WAT JE DOET:
[A] Vat de leestekst samen in twee zinnen.
[B] Wanneer wordt volgens de leestekst de eerste vergoeding van een parlementslid uitbetaald?

Politici klagen: niks doen voor te veel geld
Te veel betaald, niks te doen, een medewerker als hulpje in de zaak: nieuwe volksvertegenwoordigers laten van zich horen.
BRUSSEL I Na de hoge afscheidsvergoedingen dient zich een nieuwe discussie aan waarbij geld en politici in één zin en in een negatieve context uitblinken. In een korte tijdspanne kregen de parlementsleden twee keer loon uitbetaald. In de Kamer noch in het Vlaams Parlement vinden momenteel vergaderingen plaats. Zo wint de gedachte dat ze vorstelijk worden betaald om ‘niets’ te doen.
Brussels Parlementslid Jan Busselen (PVDA) geeft daarom een ‘flink deel van zijn inkomen’ aan zijn partij. Ook Vlaams Parlementslid Sihame El Kaouakibi (Open VLD) doet een geste met haar ‘onverdiend salaris’. De ‘netto’ vergoeding voor juni en juli schenkt ze aan een ‘gezamenlijk initiatief’, gefaciliteerd door een ‘neutrale organisatie’.
Dat de parlementsleden in zes dagen tijd dubbel worden betaald, kan statutair worden uitgelegd. Politici krijgen hun vergoeding aan het begin van de maand. De eerste vergoeding wordt evenwel pas uitbetaald na de eedaflegging. Los van die eedaflegging viel in de diverse parlementen inderdaad niets te doen. Het reces wenkt.

AANGELEVERDE GEGEVENS:

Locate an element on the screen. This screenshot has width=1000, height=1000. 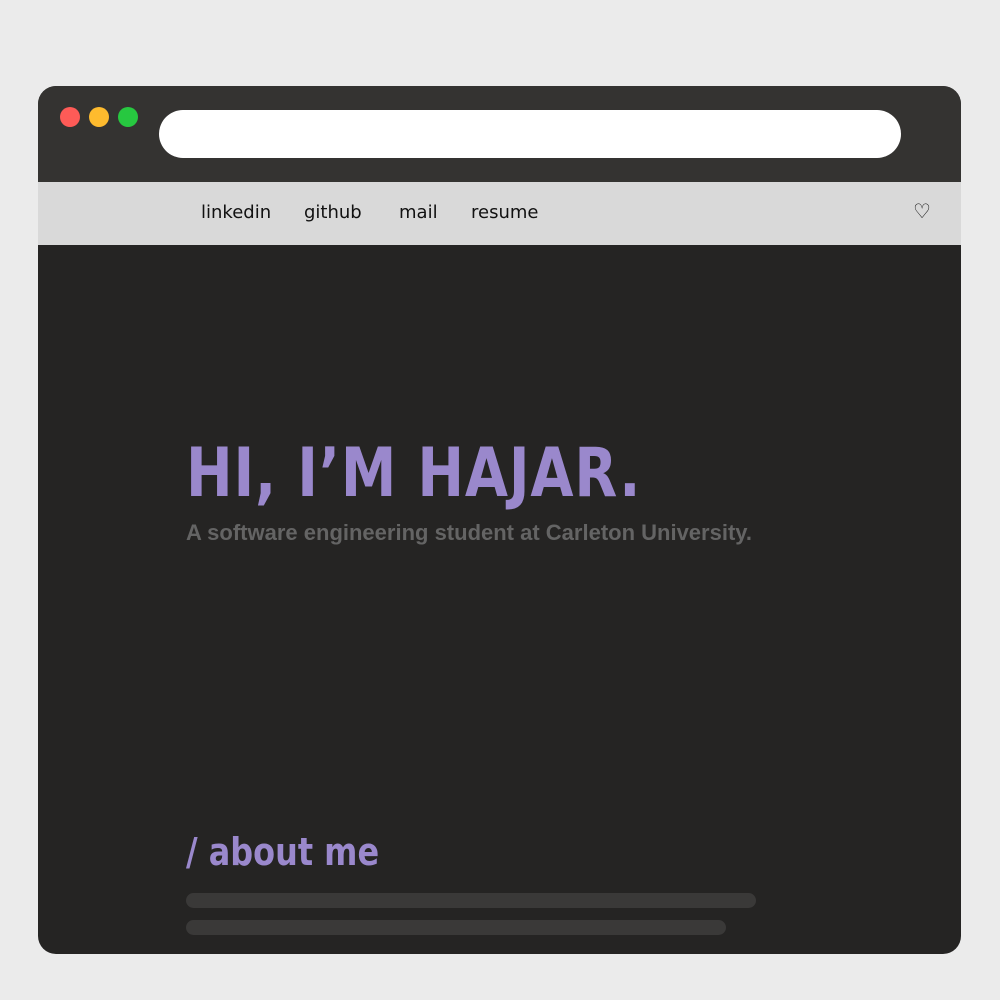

OEFENRESULTATEN:
[A] Parlementsleden kregen in korte tijd twee keer loon uitbetaald, terwijl er in de Kamer en het Vlaams Parlement niet vergaderd wordt, zodat de gedachte wint dat ze vorstelijk worden betaald om niets te doen. Jan Busselen (PVDA) geeft daarom een flink deel van zijn inkomen aan zijn partij, en Sihame El Kaouakibi (Open VLD) schenkt haar nettovergoeding voor juni en juli aan een gezamenlijk initiatief.

[B] Pas na de eedaflegging.